• Dataset records:

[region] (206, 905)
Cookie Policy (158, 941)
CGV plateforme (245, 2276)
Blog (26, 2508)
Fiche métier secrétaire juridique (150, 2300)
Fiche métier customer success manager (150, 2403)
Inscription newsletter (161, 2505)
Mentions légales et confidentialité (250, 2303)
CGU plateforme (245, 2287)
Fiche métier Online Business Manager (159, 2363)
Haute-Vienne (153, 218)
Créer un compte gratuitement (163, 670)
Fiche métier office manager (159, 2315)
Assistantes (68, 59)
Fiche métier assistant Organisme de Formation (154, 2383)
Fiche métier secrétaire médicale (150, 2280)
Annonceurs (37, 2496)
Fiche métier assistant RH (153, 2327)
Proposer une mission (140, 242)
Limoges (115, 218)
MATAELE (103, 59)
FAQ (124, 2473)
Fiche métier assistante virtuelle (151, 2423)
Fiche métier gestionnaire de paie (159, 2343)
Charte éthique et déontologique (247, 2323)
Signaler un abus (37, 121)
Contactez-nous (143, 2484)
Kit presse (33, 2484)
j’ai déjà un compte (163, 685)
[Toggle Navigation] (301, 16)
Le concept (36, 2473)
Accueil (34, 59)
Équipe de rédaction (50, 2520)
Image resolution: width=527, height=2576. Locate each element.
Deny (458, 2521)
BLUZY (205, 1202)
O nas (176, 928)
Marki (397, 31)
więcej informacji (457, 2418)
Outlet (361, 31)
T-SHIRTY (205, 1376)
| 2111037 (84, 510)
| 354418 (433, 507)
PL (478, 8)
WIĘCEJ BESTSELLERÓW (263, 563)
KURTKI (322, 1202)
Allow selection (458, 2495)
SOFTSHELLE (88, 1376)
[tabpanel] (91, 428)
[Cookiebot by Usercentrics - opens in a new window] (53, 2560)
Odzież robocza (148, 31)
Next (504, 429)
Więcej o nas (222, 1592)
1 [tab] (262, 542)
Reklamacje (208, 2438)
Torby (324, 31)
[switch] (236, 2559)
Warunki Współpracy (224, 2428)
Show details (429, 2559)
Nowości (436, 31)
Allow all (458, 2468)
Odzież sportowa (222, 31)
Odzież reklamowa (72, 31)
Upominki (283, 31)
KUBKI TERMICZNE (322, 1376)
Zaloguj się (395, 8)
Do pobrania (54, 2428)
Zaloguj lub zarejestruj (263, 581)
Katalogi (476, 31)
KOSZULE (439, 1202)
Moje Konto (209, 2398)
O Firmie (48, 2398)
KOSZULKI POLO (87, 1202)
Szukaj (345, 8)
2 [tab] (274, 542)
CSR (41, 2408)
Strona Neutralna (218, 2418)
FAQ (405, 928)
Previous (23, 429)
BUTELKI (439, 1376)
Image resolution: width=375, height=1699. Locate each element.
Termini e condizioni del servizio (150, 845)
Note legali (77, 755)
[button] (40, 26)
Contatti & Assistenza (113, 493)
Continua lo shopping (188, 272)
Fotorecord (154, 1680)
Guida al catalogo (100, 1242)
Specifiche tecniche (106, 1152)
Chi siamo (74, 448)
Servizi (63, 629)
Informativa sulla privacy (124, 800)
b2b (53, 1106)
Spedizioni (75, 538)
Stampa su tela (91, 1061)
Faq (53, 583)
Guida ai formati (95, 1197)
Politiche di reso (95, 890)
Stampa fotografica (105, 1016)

• What you should do:
Go through the data above from its first line and copy each line exactly, stopping once the line with "[switch] (236, 2559)" has been copied.

• Exercise answer:
[region] (206, 905)
Cookie Policy (158, 941)
CGV plateforme (245, 2276)
Blog (26, 2508)
Fiche métier secrétaire juridique (150, 2300)
Fiche métier customer success manager (150, 2403)
Inscription newsletter (161, 2505)
Mentions légales et confidentialité (250, 2303)
CGU plateforme (245, 2287)
Fiche métier Online Business Manager (159, 2363)
Haute-Vienne (153, 218)
Créer un compte gratuitement (163, 670)
Fiche métier office manager (159, 2315)
Assistantes (68, 59)
Fiche métier assistant Organisme de Formation (154, 2383)
Fiche métier secrétaire médicale (150, 2280)
Annonceurs (37, 2496)
Fiche métier assistant RH (153, 2327)
Proposer une mission (140, 242)
Limoges (115, 218)
MATAELE (103, 59)
FAQ (124, 2473)
Fiche métier assistante virtuelle (151, 2423)
Fiche métier gestionnaire de paie (159, 2343)
Charte éthique et déontologique (247, 2323)
Signaler un abus (37, 121)
Contactez-nous (143, 2484)
Kit presse (33, 2484)
j’ai déjà un compte (163, 685)
[Toggle Navigation] (301, 16)
Le concept (36, 2473)
Accueil (34, 59)
Équipe de rédaction (50, 2520)
Image resolution: width=527, height=2576. Locate each element.
Deny (458, 2521)
BLUZY (205, 1202)
O nas (176, 928)
Marki (397, 31)
więcej informacji (457, 2418)
Outlet (361, 31)
T-SHIRTY (205, 1376)
| 2111037 (84, 510)
| 354418 (433, 507)
PL (478, 8)
WIĘCEJ BESTSELLERÓW (263, 563)
KURTKI (322, 1202)
Allow selection (458, 2495)
SOFTSHELLE (88, 1376)
[tabpanel] (91, 428)
[Cookiebot by Usercentrics - opens in a new window] (53, 2560)
Odzież robocza (148, 31)
Next (504, 429)
Więcej o nas (222, 1592)
1 [tab] (262, 542)
Reklamacje (208, 2438)
Torby (324, 31)
[switch] (236, 2559)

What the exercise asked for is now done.